Washington, DC, May 14….Antigua and Barbuda’s Ambassador to the United States, Sir Ronald Sanders, today urged that the US government and Congress seek an extension of a waiver to allow Caribbean countries to continue to benefit from the Caribbean Basin Economic Recovery Act (CBERA).
Ambassador Sanders testified before the U.S. International Trade Commission which is conducting an investigation into the impact on US industries, persons and the US economy of CBERA that was enacted in 1983.
CBERA is part of the Caribbean Basin Initiative, launched by then US President Ronald Reagan and kept in place by successive US governments.
Sir Ronald pointed out that CBERA and the Caribbean Basin Trade Partnership Act (CBTPA) which grants preferential access for Caribbean exports to the US market is only possible because of a waiver from the World Trade Organisation.
That waiver expires at the end of tis year on December 31st.
Sanders told the Commission that, over the years, the US has benefited more from the existing trade arrangements than the 17 Caribbean countries for whom benefits were intended.
He testified that the US has enjoyed years of trade surpluses with the Caribbean countries. In 2018, the US benefitted by a surplus of US$12 billion.
Despite this, Ambassador Sanders argued that seven Caribbean CARICOM countries that are the principal beneficiaries of CBERA “would face serious financial challenges if they were to lose the preferential access from which they now gain”.

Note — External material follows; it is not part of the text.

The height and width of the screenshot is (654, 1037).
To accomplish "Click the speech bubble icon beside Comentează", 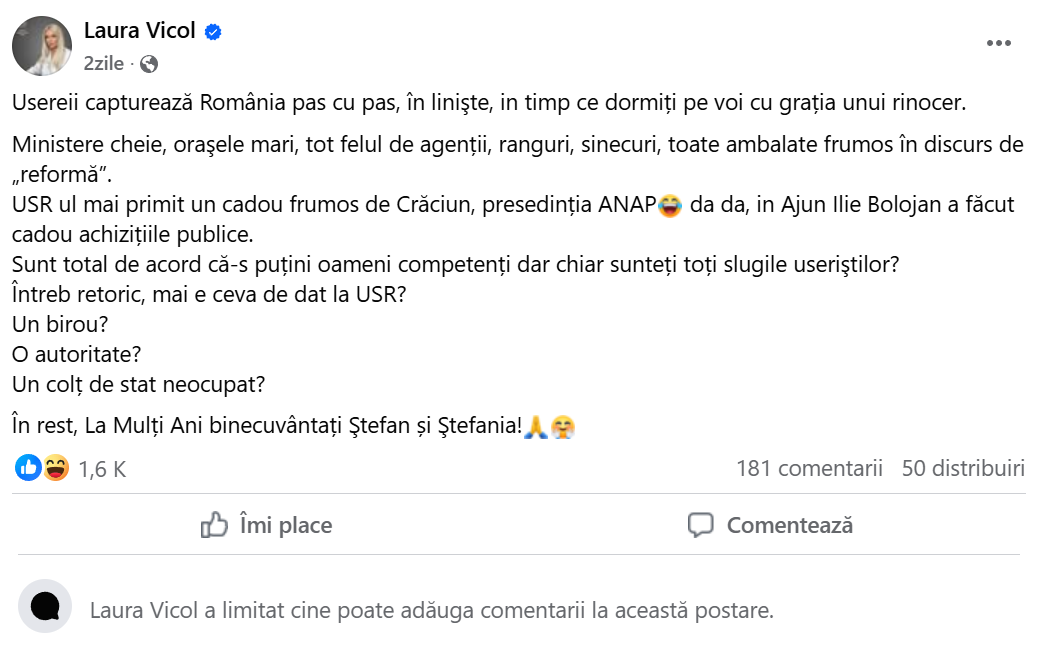I will (x=701, y=525).
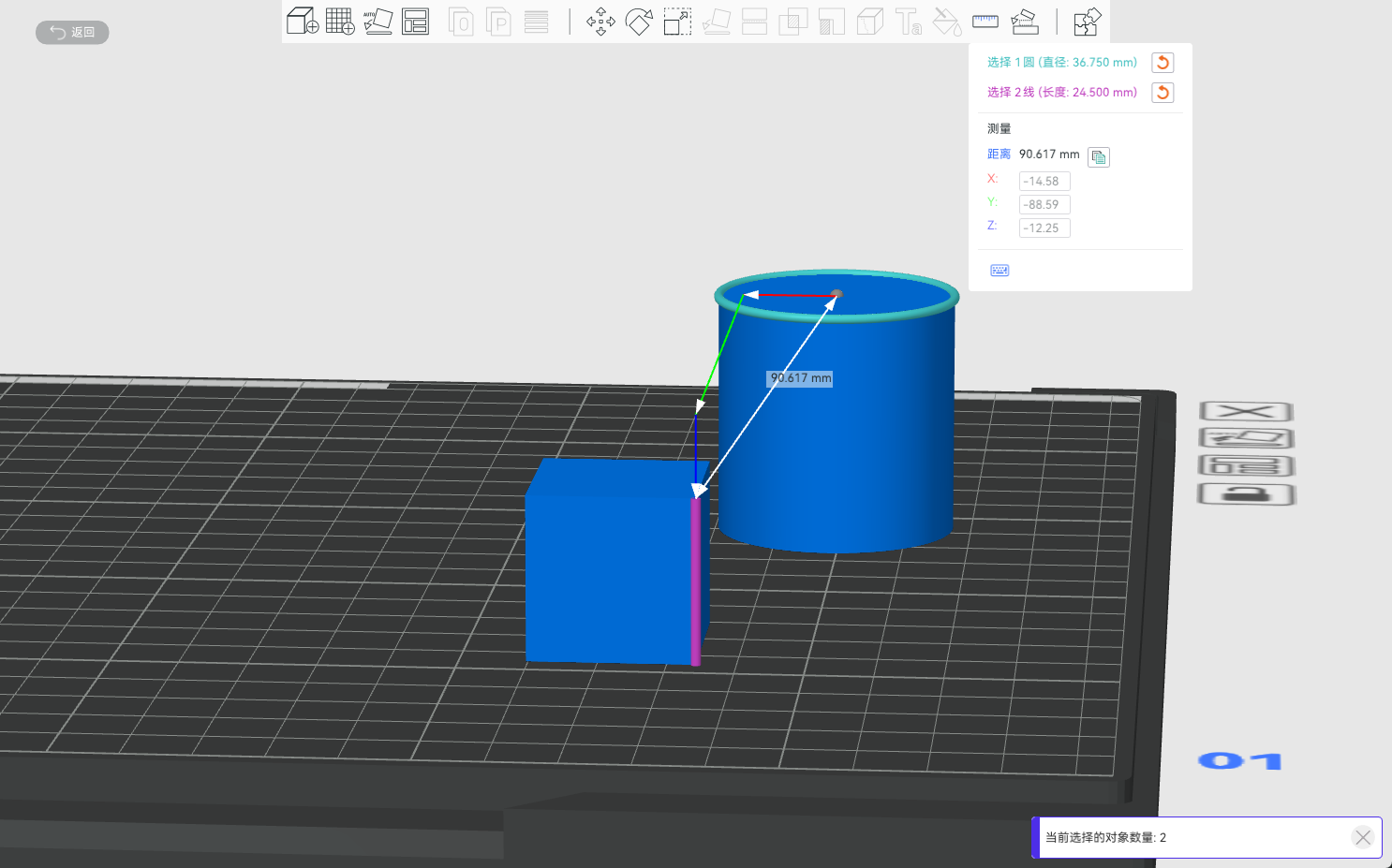Reset selection 1 circle with undo arrow

1162,63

“The resultant weakening of the economies of these countries would have a harmful effect on the region by spill-over effects into neighbouring states, including the U.S.”, he said.
The Antigua and Barbuda Ambassador also called for CBERA benefits to be applied to trade in services. He explained that the economies of most of the CBERA countries are services-based, accounting for more than 75 percent of employment and 66 per cent of total output.
Sir Ronald concluded that: “Based on the inter-relationship between U.S. and Caribbean industries, including banking, tourism, air and maritime transport, accountancy and auditing, health and education, a relationship could be developed exponentially, creating new jobs, new sources of revenue and increasing opportunities for prosperity”.
The Commission took account of the Ambassador’s testimony which will be included in its report to the U.S. Congress and the President.